Actually, it appears there are access paths for the FDA to access DMC data beyond safety. "Urgent concern" might at first sound like a catch-all for safety, but it is clearly delineated in the DMC Guidelines written by the FDA.
7.2.2. IMHO
"In rare cases, we may wish to interact with a DMC of an ongoing trial to ensure that specific issues of urgent concern to FDA are fully considered by the DMC or to address questions to the DMC regarding the consistency of the safety data in the ongoing trial to that in the earlier trials, to optimize regulatory decision-making."
Section 6.5 provides yet another avenue, IMHO
"Often, sponsors wish to have access to unblinded interim data for the purpose of planning product development, e.g., designing/initiating further trials or making decisions regarding production facilities…. Where the sponsor nonetheless has a compelling need to review such information, certain approaches may lessen, although they do not eliminate, risks to the trial:
Discussion of such an action with FDA in advance. This is particularly advisable when the sponsor intends to use the study in support of a licensing [Germany?] or marketing application…."
Section 7.2 also might necessarily give the FDA access, IMHO
7.2. Accessing Interim Data
"As discussed above, accessing interim data by the sponsor carries many risks, not all of which may be fully appreciated by the sponsor. We recommend that sponsors contact FDA before initiating communication with the DMC regarding access to interim data from a trial likely to be an important part of a regulatory submission.
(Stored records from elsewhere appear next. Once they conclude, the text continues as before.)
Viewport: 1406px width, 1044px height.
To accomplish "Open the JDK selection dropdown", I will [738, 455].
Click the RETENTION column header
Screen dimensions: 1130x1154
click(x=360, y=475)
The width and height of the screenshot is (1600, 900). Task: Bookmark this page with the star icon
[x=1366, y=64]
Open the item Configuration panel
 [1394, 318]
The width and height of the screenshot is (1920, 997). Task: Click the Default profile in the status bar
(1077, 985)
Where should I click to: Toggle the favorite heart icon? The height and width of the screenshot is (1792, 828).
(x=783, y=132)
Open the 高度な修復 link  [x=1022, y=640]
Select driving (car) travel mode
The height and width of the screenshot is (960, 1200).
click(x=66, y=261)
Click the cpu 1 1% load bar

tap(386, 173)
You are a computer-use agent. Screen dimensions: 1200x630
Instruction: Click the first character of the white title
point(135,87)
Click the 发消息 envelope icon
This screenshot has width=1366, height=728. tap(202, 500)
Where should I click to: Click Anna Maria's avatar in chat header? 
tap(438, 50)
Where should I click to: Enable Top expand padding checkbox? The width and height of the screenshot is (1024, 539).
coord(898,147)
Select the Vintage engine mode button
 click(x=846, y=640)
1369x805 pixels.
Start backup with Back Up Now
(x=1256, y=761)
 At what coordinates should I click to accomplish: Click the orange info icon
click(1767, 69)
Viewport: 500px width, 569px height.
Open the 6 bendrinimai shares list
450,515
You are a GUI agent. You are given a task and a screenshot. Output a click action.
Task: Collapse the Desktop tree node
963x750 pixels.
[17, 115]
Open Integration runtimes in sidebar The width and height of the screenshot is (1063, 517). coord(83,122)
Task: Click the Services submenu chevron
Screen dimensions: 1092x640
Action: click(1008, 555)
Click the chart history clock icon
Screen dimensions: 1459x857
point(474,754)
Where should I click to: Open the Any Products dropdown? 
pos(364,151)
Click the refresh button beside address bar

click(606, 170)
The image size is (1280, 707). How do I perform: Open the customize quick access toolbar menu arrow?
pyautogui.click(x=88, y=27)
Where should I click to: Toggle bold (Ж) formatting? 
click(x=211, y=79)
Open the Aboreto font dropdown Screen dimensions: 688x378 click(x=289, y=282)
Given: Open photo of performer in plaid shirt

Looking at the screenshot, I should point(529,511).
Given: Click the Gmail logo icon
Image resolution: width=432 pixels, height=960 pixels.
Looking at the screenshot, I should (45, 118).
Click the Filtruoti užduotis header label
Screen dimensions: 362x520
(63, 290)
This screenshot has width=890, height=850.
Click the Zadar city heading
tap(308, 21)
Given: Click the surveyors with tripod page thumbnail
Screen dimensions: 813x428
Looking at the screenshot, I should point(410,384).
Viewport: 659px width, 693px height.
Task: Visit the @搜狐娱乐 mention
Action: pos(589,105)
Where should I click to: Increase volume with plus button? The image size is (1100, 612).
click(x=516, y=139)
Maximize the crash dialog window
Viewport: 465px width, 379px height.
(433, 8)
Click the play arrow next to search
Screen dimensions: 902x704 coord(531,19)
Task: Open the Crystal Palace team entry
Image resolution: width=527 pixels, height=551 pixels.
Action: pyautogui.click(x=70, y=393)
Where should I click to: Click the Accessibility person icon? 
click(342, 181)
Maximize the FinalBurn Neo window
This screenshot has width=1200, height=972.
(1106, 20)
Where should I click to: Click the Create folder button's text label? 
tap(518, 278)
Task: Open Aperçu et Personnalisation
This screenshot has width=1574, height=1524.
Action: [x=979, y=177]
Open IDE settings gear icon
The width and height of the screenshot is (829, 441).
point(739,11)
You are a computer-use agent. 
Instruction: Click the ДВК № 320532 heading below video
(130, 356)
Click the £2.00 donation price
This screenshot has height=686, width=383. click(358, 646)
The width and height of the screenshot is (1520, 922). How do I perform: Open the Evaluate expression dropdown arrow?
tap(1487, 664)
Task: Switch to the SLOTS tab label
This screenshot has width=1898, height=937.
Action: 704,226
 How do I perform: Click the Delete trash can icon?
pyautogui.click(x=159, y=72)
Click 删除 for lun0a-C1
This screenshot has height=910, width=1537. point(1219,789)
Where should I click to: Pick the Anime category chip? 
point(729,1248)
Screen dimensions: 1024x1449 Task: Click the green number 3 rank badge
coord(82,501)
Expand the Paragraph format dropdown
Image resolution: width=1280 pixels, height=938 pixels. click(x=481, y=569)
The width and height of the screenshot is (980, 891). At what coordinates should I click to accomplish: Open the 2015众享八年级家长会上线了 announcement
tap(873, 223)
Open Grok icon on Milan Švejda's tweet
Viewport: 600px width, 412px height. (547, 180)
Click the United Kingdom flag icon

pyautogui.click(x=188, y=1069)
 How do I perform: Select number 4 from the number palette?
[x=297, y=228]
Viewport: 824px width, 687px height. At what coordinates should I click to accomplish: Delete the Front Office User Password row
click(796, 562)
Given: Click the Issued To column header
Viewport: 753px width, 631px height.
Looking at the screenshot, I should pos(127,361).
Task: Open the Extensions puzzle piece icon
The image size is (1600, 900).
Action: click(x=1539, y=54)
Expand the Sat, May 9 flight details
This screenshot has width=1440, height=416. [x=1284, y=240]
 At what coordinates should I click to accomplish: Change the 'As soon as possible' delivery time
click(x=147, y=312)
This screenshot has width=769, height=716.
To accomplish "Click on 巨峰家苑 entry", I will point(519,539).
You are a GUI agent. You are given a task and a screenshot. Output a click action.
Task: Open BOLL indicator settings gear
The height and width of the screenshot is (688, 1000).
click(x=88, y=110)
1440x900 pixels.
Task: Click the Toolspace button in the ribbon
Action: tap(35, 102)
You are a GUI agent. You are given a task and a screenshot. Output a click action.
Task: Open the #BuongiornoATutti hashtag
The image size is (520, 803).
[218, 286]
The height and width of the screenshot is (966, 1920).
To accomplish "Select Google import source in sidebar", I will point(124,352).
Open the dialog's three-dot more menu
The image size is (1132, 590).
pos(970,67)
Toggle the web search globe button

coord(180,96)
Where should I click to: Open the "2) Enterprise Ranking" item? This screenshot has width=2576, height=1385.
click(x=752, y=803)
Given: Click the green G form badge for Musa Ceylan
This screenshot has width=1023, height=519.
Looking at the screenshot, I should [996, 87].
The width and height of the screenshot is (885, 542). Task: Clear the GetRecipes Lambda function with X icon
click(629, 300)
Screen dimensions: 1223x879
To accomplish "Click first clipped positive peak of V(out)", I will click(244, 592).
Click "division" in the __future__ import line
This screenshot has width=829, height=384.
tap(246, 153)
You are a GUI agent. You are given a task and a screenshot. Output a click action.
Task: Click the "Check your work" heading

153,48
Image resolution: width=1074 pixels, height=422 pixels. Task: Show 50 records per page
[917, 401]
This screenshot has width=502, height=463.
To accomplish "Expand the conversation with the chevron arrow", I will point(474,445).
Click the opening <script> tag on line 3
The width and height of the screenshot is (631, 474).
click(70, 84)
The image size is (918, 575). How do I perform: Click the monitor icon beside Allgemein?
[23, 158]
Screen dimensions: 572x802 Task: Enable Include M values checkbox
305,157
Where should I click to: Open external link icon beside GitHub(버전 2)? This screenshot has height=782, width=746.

While FDA permission is not required, a discussion regarding the potential risks and implications of that action and of methods to limit the risks may contribute to informed decision making."
7.2.1 Terminating for efficacy also may give the FDA significant inroads to interim info, IMHO
"We recommend that sponsors of trials that could potentially be terminated early for efficacy reasons discuss these issues with FDA prior to implementing the trial….Sponsors are encouraged to revisit these issues with FDA when considering DMC recommendations for early termination if new issues have arisen and/or if the regulatory implications of early termination were not adequately clarified at the outset of the trial."